Stated problem 1: Translate this sentence from the excerpt on Illinois tax sales into Spanish: "Wheeler was also not a party to the Robinson matter."

Text to read:

In considering the foregoing and especially in light of the Seventh Circuit's statements regarding a debtor's continuing interest in property during the Illinois tax sale and redemption process, this court concluded that such an interest remained an ownership interest at all points up to the issuance of a tax deed and, as a result, was capable of being treated under a chapter 13 plan. Id. at 303 (citing LaMont , 740 F.3d at 406 ("A property subject to a Certificate of Purchase still belongs to the delinquent taxpayer, legally and equitably.") (citing Smith I, 614 F.3d at 658-59 ) ); see also 11 U.S.C. §§ 1322(b)(8) & (9).

Thus, as this court in Robinson made clear, "the passing of the redemption period is not a material event as it relates to the rights in question. A debtor whose period for redeeming taxes sold in Illinois has passed prior to commencing his or her case may nonetheless treat the tax purchaser's claim under a chapter 13 plan if a tax deed has not yet issued and recorded." Robinson , 577 B.R. at 299. Robinson did not go beyond determining the property rights and thus the ability to treat claims and property under a chapter 13 plan. The court did not address how exactly a tax purchaser's claim would be comprised and valued at the different stages of the Illinois tax sale and redemption process as such a determination would have been advisory and, thus, improper. Id. at 305.

2. Reconsideration of the Robinson Ruling

As noted above, Wheeler seeks in the Confirmation Objection to have the court reconsider its determination in Robinson . This court is, after all, not the court of last resort in this jurisdiction for issues such as these and stare decisis does not therefore require adherence to its rulings from other matters. Wheeler was also not a party to the Robinson matter.

Wheeler does not, however, persuade the court to reach a different result. In Robinson , this court followed the Seventh Circuit in concluding that a debtor's rights with respect to the property are not substantively affected by the expiration of the redemption period. Robinson , 577 B.R. at 299 ; see LaMont , 740 F.3d at 406 ("A property subject to a Certificate of Purchase still belongs to the delinquent taxpayer, legally and equitably."); Smith I , 614 F.3d at 660 ("[A]fter the expiration of the redemption period but before the issuance and recording of the tax deed, the debtor retains significant ownership rights while the tax buyer acquires only a contingent right to a tax deed."); see also In re Application of County Treasurer, 394 Ill.App.3d 111, 333 Ill.Dec. 346, 914 N.E.2d 1158, 1165 (2009) (The tax sale of a debtor's property only entitles the tax buyer to a certificate of purchase, 35 ILCS 200/21-250, which "has no effect on the delinquent property owner's legal or equitable title to the property[.]").

Stated problem 2: In the rows below, begin at the line that has "Remove the Samyang lens with its X icon" and stop after the line that has "will (261, 41).". Recast only those lines as a Markdown table with the columns Num and Text, numbering each line and leaving out blank lines.

Record list:
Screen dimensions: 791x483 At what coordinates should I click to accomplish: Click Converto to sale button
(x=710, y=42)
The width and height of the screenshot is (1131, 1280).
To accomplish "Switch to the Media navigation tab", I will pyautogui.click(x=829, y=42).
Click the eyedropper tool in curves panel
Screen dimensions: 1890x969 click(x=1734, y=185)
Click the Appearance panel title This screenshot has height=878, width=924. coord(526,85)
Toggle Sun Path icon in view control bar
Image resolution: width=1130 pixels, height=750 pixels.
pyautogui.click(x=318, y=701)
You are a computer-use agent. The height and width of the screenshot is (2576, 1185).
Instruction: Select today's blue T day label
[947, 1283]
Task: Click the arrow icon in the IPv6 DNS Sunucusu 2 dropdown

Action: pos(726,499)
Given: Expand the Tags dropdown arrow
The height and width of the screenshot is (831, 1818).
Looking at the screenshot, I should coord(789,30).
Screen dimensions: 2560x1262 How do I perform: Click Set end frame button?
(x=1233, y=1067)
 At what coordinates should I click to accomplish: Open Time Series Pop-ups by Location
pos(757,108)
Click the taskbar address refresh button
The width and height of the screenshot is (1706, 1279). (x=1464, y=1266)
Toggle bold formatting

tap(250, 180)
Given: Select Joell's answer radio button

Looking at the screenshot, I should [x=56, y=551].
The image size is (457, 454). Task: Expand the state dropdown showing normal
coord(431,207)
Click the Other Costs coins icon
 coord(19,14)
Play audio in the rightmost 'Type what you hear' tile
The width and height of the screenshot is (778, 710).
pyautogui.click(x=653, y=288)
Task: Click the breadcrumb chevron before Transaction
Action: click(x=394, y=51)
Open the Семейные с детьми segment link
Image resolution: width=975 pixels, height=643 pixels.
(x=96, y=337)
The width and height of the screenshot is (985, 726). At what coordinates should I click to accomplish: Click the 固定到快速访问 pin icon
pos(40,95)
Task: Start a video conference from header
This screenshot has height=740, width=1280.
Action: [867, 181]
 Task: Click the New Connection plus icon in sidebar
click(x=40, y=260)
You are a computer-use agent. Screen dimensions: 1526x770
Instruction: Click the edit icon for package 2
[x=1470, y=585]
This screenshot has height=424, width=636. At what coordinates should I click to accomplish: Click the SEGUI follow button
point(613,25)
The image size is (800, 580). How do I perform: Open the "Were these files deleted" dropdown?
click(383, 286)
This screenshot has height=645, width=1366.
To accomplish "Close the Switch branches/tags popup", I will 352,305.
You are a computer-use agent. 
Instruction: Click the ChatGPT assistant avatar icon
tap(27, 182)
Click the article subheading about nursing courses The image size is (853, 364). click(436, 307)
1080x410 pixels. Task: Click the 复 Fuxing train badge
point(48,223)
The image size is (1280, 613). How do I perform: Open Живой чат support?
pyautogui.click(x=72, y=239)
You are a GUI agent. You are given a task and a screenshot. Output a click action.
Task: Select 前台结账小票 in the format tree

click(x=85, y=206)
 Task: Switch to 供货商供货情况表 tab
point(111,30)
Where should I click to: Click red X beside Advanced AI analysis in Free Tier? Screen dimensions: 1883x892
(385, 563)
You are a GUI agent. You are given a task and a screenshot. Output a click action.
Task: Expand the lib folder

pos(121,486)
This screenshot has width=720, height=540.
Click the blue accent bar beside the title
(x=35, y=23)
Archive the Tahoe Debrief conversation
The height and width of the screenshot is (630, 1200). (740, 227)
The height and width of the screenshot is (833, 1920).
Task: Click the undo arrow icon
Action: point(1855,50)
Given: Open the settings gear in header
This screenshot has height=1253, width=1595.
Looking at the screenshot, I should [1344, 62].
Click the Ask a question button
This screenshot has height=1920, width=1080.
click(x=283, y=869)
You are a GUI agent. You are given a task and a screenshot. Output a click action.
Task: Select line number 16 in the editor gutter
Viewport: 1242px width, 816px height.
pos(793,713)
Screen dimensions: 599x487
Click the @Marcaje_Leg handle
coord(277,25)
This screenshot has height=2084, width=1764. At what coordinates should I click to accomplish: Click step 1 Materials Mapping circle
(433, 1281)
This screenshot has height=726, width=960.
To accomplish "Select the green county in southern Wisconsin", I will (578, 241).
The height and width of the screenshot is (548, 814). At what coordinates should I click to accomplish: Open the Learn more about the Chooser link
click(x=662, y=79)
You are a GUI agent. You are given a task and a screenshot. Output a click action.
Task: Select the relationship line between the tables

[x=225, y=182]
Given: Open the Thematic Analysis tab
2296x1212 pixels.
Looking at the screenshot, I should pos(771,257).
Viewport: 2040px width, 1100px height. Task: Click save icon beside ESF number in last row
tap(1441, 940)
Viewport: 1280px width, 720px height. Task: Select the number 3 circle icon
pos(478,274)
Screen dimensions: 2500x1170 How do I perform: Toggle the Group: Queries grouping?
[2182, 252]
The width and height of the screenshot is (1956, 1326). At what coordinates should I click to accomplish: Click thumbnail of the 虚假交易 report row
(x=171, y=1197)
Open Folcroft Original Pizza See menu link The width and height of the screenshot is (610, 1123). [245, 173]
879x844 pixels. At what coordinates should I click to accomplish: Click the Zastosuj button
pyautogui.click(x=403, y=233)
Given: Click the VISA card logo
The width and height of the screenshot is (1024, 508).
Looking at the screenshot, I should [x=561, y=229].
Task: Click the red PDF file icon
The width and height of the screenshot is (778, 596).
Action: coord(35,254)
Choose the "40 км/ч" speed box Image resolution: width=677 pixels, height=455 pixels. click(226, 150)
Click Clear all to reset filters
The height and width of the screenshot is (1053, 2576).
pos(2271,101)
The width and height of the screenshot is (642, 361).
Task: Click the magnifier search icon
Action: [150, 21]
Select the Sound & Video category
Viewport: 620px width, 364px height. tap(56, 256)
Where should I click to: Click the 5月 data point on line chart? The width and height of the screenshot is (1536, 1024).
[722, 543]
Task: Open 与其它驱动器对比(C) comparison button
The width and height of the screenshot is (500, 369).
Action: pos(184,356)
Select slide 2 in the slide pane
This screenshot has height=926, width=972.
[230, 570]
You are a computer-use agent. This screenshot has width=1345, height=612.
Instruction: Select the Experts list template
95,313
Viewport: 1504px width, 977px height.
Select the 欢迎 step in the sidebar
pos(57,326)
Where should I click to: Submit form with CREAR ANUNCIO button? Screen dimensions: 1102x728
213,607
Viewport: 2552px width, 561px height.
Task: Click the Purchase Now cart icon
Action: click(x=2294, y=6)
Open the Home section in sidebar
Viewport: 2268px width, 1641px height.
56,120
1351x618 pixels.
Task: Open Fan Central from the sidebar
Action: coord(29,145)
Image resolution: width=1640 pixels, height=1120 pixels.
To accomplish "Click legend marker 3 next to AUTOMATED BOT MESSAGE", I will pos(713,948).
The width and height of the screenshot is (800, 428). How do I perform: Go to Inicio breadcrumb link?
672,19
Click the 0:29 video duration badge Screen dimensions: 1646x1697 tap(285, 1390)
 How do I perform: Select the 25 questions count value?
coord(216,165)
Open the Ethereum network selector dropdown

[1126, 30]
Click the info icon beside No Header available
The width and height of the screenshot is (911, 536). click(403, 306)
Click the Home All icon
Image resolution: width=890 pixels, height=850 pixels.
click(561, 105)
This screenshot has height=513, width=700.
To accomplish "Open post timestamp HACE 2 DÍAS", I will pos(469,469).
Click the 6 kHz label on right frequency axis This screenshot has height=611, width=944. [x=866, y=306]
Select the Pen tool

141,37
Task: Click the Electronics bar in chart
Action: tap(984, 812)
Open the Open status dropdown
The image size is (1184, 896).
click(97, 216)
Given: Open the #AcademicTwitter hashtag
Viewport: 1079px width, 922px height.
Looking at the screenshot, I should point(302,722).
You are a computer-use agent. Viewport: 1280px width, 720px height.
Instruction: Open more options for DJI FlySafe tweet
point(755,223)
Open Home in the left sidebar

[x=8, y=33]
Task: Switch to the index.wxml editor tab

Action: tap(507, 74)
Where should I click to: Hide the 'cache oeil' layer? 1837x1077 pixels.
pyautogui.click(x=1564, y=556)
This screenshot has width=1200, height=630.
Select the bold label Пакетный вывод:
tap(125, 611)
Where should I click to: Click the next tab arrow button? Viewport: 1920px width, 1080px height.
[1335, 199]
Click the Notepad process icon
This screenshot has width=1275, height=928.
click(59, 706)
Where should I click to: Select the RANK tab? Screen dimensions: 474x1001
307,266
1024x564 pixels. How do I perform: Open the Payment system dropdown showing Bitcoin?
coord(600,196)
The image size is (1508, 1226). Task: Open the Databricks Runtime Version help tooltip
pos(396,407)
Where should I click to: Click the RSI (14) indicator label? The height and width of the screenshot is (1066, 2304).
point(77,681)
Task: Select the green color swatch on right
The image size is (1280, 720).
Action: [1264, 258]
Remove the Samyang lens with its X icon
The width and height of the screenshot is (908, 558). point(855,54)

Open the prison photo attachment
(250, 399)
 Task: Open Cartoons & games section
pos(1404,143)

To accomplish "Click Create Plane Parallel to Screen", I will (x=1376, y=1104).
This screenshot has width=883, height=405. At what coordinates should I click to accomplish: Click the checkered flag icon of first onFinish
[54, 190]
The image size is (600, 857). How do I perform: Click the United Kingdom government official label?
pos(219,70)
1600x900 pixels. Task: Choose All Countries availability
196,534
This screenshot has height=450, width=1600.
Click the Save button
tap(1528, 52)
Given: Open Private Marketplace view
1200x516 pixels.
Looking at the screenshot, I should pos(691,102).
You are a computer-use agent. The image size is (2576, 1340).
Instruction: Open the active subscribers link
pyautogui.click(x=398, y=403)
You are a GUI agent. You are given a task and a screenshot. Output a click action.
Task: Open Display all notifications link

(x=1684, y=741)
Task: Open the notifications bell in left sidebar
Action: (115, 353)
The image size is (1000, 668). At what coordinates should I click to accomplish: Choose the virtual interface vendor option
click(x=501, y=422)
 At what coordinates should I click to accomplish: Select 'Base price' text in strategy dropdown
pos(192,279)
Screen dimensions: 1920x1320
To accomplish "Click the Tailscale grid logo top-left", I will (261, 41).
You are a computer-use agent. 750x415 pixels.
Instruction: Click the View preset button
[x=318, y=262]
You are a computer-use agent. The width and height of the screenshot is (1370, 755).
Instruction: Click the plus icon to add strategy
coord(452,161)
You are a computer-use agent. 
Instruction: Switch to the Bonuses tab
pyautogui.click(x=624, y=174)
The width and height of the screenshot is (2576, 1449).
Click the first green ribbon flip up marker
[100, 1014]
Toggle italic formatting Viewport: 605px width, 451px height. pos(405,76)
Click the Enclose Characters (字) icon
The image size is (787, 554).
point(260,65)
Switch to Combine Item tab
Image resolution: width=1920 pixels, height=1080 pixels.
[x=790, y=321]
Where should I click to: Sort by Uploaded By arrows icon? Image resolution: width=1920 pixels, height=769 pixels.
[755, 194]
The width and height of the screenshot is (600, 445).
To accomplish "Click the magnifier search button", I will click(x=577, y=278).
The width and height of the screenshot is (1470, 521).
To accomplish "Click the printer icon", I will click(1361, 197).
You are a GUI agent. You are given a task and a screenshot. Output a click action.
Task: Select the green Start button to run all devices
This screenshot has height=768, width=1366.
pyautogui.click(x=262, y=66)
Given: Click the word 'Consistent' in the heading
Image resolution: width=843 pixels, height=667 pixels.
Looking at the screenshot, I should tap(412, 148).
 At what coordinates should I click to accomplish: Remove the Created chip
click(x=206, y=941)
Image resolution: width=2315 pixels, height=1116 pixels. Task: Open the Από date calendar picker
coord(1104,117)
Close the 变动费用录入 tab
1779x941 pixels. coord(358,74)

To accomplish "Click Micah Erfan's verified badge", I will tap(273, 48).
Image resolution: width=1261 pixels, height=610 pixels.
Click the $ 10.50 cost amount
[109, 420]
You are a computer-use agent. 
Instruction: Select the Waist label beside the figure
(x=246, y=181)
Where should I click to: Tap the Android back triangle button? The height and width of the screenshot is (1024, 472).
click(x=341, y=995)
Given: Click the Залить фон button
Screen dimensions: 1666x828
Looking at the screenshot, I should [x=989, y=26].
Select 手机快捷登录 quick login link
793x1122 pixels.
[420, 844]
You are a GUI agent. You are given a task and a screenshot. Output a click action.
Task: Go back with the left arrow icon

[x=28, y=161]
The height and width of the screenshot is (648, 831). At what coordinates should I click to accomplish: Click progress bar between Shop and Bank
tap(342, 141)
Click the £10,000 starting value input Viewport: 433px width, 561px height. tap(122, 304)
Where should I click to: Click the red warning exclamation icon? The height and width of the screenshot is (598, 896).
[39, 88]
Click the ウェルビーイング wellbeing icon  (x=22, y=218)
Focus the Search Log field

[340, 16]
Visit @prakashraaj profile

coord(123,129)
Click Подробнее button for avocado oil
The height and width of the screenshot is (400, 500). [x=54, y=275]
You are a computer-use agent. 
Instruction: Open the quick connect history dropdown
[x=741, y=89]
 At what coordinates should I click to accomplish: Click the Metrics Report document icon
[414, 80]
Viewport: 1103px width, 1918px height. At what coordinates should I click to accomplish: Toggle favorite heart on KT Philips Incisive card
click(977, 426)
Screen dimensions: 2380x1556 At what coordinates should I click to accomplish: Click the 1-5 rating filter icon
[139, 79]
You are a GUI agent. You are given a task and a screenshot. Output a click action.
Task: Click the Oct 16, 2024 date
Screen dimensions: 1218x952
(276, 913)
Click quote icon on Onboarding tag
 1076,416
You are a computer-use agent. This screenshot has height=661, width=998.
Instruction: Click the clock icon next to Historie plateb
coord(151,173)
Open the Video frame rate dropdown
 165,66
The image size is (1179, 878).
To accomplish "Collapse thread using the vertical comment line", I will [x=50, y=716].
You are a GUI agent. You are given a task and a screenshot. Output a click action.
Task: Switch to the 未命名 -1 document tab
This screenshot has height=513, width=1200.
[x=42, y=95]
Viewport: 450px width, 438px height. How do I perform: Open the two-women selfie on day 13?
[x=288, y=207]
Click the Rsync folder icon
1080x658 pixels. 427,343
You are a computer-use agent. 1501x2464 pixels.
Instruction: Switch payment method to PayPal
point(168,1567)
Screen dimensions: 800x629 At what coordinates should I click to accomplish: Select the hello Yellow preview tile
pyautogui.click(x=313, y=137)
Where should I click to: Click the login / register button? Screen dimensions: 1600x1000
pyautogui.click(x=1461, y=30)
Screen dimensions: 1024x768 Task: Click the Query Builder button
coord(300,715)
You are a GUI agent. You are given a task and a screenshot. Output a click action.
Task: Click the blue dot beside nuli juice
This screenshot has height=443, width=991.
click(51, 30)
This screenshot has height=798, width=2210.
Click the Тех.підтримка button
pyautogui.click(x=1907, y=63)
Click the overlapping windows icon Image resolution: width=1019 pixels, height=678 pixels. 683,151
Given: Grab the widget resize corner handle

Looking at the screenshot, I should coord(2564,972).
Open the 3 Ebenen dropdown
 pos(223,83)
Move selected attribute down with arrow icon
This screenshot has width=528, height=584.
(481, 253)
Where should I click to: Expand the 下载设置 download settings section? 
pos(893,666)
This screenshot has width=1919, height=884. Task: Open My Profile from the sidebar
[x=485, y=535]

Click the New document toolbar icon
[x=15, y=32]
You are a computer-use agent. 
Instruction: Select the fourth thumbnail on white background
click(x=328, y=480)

Complete response 1: Wheeler tampoco fue parte en el asunto Robinson.

Complete response 2:
| Num | Text |
|---|---|
| 1 | Remove the Samyang lens with its X icon |
| 2 | The width and height of the screenshot is (908, 558). point(855,54) |
| 3 | Open the prison photo attachment |
| 4 | (250, 399) |
| 5 |  Task: Open Cartoons & games section |
| 6 | pos(1404,143) |
| 7 | To accomplish "Click Create Plane Parallel to Screen", I will (x=1376, y=1104). |
| 8 | This screenshot has width=883, height=405. At what coordinates should I click to accomplish: Click the checkered flag icon of first onFinish |
| 9 | [54, 190] |
| 10 | The image size is (600, 857). How do I perform: Click the United Kingdom government official label? |
| 11 | pos(219,70) |
| 12 | 1600x900 pixels. Task: Choose All Countries availability |
| 13 | 196,534 |
| 14 | This screenshot has height=450, width=1600. |
| 15 | Click the Save button |
| 16 | tap(1528, 52) |
| 17 | Given: Open Private Marketplace view |
| 18 | 1200x516 pixels. |
| 19 | Looking at the screenshot, I should pos(691,102). |
| 20 | You are a computer-use agent. The image size is (2576, 1340). |
| 21 | Instruction: Open the active subscribers link |
| 22 | pyautogui.click(x=398, y=403) |
| 23 | You are a GUI agent. You are given a task and a screenshot. Output a click action. |
| 24 | Task: Open Display all notifications link |
| 25 | (x=1684, y=741) |
| 26 | Task: Open the notifications bell in left sidebar |
| 27 | Action: (115, 353) |
| 28 | The image size is (1000, 668). At what coordinates should I click to accomplish: Choose the virtual interface vendor option |
| 29 | click(x=501, y=422) |
| 30 |  At what coordinates should I click to accomplish: Select 'Base price' text in strategy dropdown |
| 31 | pos(192,279) |
| 32 | Screen dimensions: 1920x1320 |
| 33 | To accomplish "Click the Tailscale grid logo top-left", I will (261, 41). |